As an alternative, the use of several anti-rituximab monoclonal antibody clones (10C5 and MB2A4) has been described to block this drug, preventing its binding with the CD20 molecule and therefore eliminating false positives in patients with this therapy [
5,
9]. In the case of the monoclonal used (10C5, Abnova), Malvezzi et al. conducted titration studies in FCXM and CDCXM obtaining an optimal concentration of 1 µL of the clone 10C5 for every 5 µL of tested serum [
5]. Using this proportion, we obtained satisfactory results.

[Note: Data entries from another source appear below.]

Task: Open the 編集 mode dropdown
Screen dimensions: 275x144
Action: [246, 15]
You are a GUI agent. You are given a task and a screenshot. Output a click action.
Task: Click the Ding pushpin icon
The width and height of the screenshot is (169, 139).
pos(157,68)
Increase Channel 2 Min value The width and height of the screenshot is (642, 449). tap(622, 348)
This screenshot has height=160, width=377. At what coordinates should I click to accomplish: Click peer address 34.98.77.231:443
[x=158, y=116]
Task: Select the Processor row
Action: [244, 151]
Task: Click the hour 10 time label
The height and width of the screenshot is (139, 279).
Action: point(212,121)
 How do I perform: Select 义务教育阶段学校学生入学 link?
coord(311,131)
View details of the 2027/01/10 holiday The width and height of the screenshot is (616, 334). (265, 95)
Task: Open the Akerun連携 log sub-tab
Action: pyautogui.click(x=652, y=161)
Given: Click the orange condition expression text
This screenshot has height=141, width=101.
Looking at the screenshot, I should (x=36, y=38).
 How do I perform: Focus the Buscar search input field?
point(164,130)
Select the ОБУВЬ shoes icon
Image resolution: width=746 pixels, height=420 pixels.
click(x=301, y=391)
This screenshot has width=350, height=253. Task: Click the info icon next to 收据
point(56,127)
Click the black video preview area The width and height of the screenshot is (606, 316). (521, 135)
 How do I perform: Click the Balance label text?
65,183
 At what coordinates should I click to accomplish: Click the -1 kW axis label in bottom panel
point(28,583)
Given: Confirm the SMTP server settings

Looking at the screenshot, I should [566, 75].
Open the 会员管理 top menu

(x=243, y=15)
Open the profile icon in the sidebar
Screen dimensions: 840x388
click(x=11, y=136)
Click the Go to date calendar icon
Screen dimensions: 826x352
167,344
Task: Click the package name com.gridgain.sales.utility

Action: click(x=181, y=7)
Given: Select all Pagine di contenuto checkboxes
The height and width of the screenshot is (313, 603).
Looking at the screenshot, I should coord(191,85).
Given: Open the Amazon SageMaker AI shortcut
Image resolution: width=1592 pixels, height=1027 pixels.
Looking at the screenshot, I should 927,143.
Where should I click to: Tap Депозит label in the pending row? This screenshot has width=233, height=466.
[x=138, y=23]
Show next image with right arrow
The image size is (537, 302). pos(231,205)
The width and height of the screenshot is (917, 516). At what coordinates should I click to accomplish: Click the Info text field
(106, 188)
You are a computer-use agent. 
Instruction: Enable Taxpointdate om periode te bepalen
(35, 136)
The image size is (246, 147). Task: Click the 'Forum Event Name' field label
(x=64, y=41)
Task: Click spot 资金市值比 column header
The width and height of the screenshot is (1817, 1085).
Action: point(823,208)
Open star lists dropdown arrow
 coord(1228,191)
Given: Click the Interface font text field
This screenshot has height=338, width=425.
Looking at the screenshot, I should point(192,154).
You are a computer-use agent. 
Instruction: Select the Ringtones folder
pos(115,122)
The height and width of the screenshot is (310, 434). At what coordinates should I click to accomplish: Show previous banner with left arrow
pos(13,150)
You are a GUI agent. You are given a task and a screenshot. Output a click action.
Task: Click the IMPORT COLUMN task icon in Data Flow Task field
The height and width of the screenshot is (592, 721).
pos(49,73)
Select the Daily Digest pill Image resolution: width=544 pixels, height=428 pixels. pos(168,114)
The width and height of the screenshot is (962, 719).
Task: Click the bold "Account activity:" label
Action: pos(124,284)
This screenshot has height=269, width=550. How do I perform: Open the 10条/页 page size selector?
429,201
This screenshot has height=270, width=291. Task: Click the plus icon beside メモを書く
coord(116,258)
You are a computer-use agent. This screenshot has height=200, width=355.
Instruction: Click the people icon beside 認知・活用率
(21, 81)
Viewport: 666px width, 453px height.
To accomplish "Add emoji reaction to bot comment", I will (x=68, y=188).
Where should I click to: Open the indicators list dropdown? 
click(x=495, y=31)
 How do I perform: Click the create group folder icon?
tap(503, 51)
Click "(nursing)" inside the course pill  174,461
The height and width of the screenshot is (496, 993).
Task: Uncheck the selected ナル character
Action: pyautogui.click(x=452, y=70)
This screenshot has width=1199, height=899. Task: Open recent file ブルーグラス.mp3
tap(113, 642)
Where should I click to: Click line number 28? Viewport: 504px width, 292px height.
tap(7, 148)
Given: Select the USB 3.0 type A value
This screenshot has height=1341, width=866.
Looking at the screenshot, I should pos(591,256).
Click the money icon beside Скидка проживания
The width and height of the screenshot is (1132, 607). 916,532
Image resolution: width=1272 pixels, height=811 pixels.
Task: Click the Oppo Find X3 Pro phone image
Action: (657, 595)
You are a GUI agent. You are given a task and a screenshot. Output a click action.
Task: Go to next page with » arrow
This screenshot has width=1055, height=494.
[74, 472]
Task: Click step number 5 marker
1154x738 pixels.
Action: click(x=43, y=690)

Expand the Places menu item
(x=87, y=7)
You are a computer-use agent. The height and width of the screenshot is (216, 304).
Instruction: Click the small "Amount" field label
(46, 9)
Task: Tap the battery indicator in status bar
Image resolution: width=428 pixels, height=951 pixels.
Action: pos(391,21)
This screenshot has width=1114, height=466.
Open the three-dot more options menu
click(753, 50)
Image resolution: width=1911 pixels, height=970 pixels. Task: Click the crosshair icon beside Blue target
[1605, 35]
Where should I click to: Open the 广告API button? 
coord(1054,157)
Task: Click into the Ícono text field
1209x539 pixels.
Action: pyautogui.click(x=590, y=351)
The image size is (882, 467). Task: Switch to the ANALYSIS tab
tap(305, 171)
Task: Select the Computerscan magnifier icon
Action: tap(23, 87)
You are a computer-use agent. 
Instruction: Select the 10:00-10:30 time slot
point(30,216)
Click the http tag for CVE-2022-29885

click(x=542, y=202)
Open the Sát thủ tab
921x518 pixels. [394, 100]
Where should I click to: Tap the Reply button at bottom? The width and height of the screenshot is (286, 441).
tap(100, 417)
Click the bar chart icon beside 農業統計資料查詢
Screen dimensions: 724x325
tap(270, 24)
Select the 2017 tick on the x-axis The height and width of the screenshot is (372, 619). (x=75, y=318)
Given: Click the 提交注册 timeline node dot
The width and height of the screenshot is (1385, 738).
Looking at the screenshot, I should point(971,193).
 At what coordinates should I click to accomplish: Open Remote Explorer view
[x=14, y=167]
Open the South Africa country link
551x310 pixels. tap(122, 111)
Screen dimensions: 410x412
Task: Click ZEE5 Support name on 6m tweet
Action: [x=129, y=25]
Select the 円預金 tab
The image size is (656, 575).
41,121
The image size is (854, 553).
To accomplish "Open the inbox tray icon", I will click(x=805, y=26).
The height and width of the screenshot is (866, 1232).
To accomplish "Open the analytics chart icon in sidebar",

Besides, the use of this monoclonal antibody did not alter the functionality of anti-HLA antibodies
Compared to previously published studies, the test carried out by our group shows similarly encouraging results, since it is a simple and fast methodology which allows an easy interpretation of the crossmatches performed with the sera from patients treated with rituximab. It also allows working with samples with low cellularity [
4,
5,
9].
The knowledge of the patients’ medical history is essential before performing any crossmatch in order to interpret it correctly. However, there are situations like the one presented in this article in which this interpretation may not be simple, and alternatives must be sought to solve these difficulties.
Finally, it is expected that other therapies with monoclonal antibodies may also lead to false positives in crossmatches that can be avoided by designing and validating anti-antibodies against them by similar assays to the one presented here that lead to their use in clinical practice.